Check the tubes. The tubes are the least expensive part of a fluorescent fixture, and the easiest to replace. Defective fluorescent tubes will flicker and cause other tubes paired with them to flicker. If allowed to continue flickering, these defective tubes will cause the ballast to overheat and fail prematurely. Tubes need to be replaced if the electrodes begin to fail or if gas escapes.

Step 2

Use a ladder to gain access to the fixture and open the lens to get to the lamps. This may require a screwdriver, but usually can be accomplished manually. Look at the lamp. A key indicator that the lamp is failing will be a blackened area near each end of the tube.

Step 3

Test the lamps (if there is no blackening on the ends of the tube) by putting them into another working fixture one at a time. If the lamp continues to flicker, it is defective, but if it works in the new fixture, it is still good and the problem is either the ballast or starter.

Replace Defective Starter

Step 1

Check to see if the fixture has a starter. Older fixtures may have a starter, but newer fixtures will not. A fluorescent starter is a small silver cylinder that plugs into the fixture's frame. It is visible on the fixture near the lamps and will not be hidden by any compartment doors or covers. Starters work by sending high-voltage electricity through the gas in a fluorescent tube in order to ionize the gas so that it can conduct electricity. This is not an instantaneous process, and the tube will flicker momentarily as it starts up. A defective starter will cause the lamp to continue flickering after start up or fail to ignite altogether, leaving the lamp dark.

Step 2

Replace the starter. This is the only way to determine if it is defective. Make sure the starter is firmly plugged into the fixture before removing. It may have become loose, which will cause it to fail to work properly.

Step 3

Remove a firmly attached starter by pushing it in and turning it counterclockwise. Take it to an electrical supply store or lighting store to see if a replacement is available. If not, check the ballast before replacing the fixture with a new one.

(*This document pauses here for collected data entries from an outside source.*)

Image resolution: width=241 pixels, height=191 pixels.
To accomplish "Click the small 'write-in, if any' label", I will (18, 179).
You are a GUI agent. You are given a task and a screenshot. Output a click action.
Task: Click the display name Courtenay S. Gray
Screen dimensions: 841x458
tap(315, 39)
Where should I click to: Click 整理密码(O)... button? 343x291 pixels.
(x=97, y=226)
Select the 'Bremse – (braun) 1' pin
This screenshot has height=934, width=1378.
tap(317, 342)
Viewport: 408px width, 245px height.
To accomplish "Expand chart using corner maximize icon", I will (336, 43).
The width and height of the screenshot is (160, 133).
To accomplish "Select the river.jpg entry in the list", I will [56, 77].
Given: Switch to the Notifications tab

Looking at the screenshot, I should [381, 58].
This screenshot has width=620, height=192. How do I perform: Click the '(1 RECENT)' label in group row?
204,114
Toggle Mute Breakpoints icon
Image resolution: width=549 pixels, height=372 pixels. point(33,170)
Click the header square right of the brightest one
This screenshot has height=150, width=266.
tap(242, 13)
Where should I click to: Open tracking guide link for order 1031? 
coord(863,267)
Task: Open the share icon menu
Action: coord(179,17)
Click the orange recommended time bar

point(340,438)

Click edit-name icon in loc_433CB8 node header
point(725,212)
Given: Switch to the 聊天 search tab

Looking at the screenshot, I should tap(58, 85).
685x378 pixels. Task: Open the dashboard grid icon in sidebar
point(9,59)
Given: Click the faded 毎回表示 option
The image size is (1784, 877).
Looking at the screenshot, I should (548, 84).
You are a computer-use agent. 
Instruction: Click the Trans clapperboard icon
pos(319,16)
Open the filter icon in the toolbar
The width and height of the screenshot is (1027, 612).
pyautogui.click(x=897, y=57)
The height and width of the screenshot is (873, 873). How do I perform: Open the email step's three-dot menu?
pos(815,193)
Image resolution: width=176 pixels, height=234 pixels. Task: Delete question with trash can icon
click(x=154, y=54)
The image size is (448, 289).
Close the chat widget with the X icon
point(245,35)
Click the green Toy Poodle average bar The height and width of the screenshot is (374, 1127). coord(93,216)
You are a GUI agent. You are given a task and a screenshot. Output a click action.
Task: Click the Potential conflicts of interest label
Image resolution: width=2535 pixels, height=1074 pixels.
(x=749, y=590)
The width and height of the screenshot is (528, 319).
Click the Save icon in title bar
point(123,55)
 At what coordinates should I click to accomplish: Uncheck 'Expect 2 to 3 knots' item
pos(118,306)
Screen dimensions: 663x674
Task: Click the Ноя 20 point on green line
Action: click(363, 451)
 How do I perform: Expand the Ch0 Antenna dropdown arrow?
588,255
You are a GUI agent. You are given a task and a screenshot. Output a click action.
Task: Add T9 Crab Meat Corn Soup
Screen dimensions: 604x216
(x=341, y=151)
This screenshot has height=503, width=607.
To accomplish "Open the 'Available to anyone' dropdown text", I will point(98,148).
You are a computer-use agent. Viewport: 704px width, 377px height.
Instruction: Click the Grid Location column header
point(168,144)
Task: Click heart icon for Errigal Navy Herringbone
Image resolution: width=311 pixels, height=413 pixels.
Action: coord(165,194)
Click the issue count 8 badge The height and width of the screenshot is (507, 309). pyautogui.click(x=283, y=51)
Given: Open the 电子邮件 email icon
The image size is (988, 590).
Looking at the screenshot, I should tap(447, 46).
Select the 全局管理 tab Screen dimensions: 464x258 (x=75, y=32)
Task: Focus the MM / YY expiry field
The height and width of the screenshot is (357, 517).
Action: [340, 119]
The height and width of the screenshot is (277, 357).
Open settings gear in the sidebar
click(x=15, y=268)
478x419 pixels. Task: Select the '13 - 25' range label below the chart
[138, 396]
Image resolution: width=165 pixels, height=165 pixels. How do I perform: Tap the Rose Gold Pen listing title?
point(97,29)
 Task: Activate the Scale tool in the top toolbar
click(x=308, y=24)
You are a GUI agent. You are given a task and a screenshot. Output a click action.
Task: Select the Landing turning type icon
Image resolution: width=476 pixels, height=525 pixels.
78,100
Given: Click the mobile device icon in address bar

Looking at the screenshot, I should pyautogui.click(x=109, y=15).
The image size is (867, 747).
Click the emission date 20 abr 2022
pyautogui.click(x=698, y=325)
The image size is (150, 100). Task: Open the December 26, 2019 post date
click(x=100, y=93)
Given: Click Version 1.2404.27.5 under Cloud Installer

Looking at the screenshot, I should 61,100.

Replace Ballast or Fixture

Step 1

Find the ballast and determine if it is a magnetic or electronic model. Older magnetic ballasts typically last 15 to 20 years and will hum throughout their lifetime. As they age, the humming will grow more pronounced. Newer electronic ballasts also have a long life expectancy, but do not hum or make any noise while operating. They are also smaller than magnetic ballasts.

Step 2

Decide whether to replace the ballast or replace the fixture. Magnetic ballasts typically will cost as much or more than a new fixture. A new fixture will also be more energy efficient. However, if the ballast is going to be replaced, take the burned out ballast to an electrical supply or hardware store to see if a replacement is available.

Step 3

Install a new ballast. This requires that the power to the fixture be turned off, preferably by switching the circuit breaker off. Follow the wiring diagram on top of the ballast and, using wire strippers and wire nuts, attach wires of the same color according to the instructions.